Ukrainian President Volodymyr Zelensky
Ukrainian President Volodymyr Zelensky (Ukrainian Presidential Press Office via AP)

The ministry also claimed that Russian troops blocked the advance of Ukrainian troops towards several villages in the southern Kherson region.

Ukrainian President Volodymyr Zelensky said in a nightly video address on Friday that this week alone, his forces have recaptured 776 square kilometers (300 square miles) of territory and 29 settlements in the east, including Lulu, annexed by Putin. 6 settlements in the Gansk region. .

In total, Ukrainian forces have liberated 2,434 square kilometers (940 square miles) of land and 96 settlements since the start of the counteroffensive, he said.
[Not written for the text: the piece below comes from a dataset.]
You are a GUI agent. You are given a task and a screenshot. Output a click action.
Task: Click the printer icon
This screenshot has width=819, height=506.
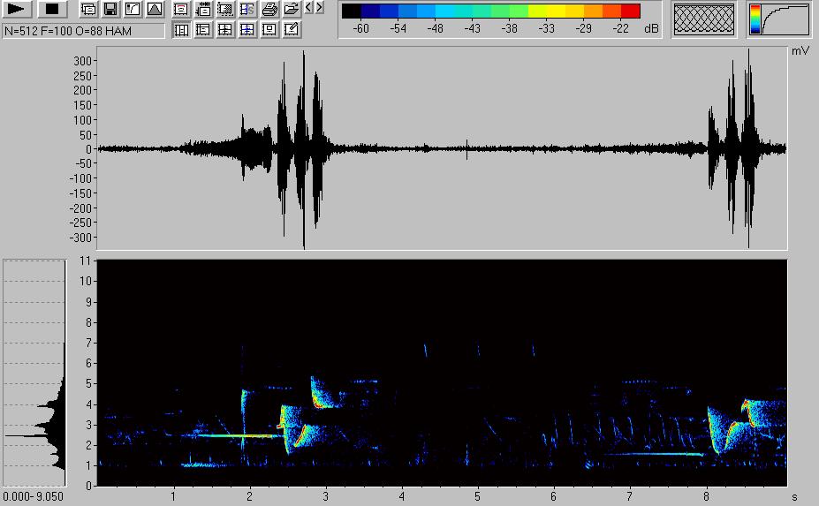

In Ukraine’s Dnipropetrovsk region, Russian troops shelled the city of Nikopol overnight, killing one person, injuring another and damaging buildings, gas pipelines and power systems.

Nikopol is located along the Dnieper River, opposite Russian-controlled territory and close to a nuclear power plant.

The city has been shelled regularly for weeks.

The signs of destruction and death in areas where Russian troops were withdrawing became clearer on Friday.

Since September 7, 530 civilian bodies have been found in the Kharkiv region of northeastern Ukraine, according to a report by the First Deputy Minister of the Interior of Ukraine, Yevn Yenin.

A boy stands in front of a Soviet-era monument in Kramatorsk, Ukraine
A boy stands in front of a Soviet-era monument in Kramatorsk, Ukraine (Leo Correa/AP)

Ye Nin said the residents killed during the Russian occupation included 257 men, 225 women and 19 children, 29 of whom were unidentified.

Most of the bodies were found in a previously disclosed mass grave in the city of Izium.

According to Ye Ning, the bodies found showed signs of shooting, explosions and torture.

Some had ropes wrapped around their necks, hands tied behind their backs, bullet wounds to their knees and broken ribs.

Authorities have identified 22 torture sites in parts of the Kharkiv region recently liberated by the Ukrainian army, regional police official Shershi Bolvinov said.

Donetsk Governor Pavlo Kirilenko reported on Telegram that in the recently recaptured Lehman, workers found 200 separate graves and a mass grave with an unknown number of victims.

In Sviatohirsk, 24 kilometers (15 miles) from Leman, the bodies of 21 civilians were reburied.